- About this exercise -
Take the line that contains "Click the Water type label" and each line after it to the end of the data below, and set them down exactly, omitting pictures.

━━━ Supplied entries ━━━

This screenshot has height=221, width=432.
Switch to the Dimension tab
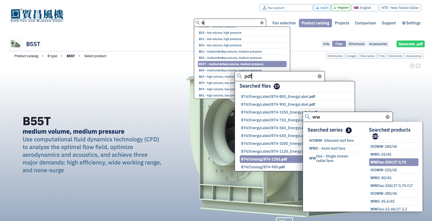[x=356, y=44]

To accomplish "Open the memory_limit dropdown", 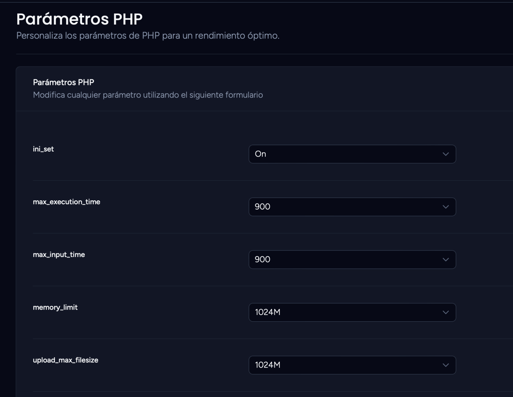I will coord(352,312).
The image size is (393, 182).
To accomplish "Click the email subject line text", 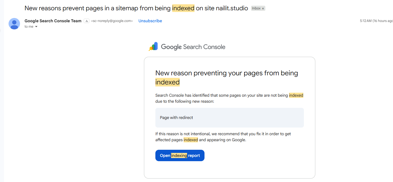I will [97, 8].
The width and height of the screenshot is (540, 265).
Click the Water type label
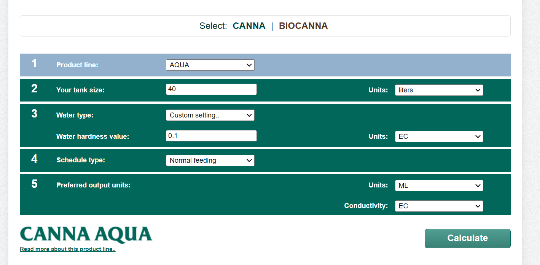coord(75,115)
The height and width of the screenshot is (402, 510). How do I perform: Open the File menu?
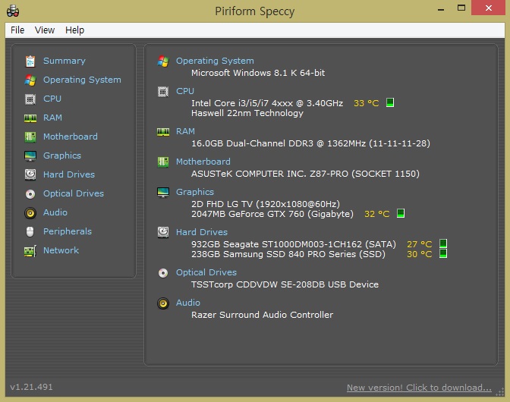(x=17, y=30)
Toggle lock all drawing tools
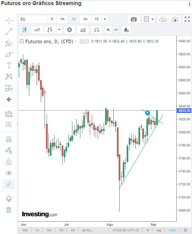Viewport: 192px width, 234px height. (9, 162)
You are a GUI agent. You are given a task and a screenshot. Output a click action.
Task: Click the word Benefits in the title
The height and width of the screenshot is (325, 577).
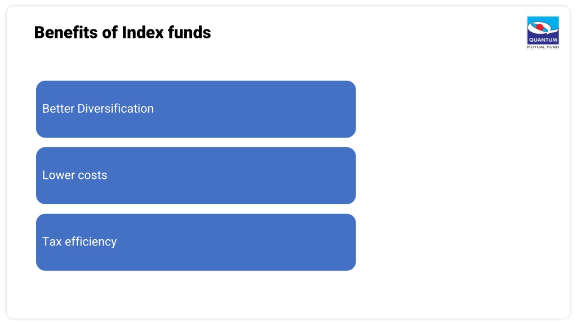pos(66,32)
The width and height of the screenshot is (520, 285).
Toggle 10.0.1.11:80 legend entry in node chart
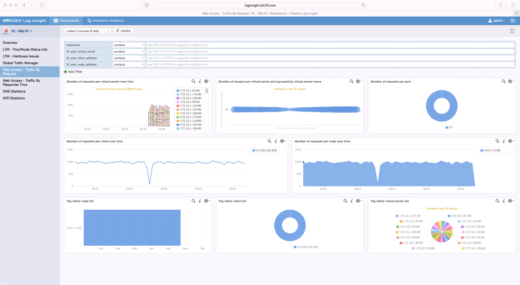pos(492,151)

━━━

- Solution to this exercise -
Click the Water type label
coord(75,115)
The height and width of the screenshot is (402, 510). How do I perform: Open the File menu?
(x=17, y=30)
Toggle lock all drawing tools
Viewport: 192px width, 234px height. (9, 162)
You are a GUI agent. You are given a task and a screenshot. Output a click action.
Task: Click the word Benefits in the title
The height and width of the screenshot is (325, 577).
pos(66,32)
The width and height of the screenshot is (520, 285).
Toggle 10.0.1.11:80 legend entry in node chart
pos(492,151)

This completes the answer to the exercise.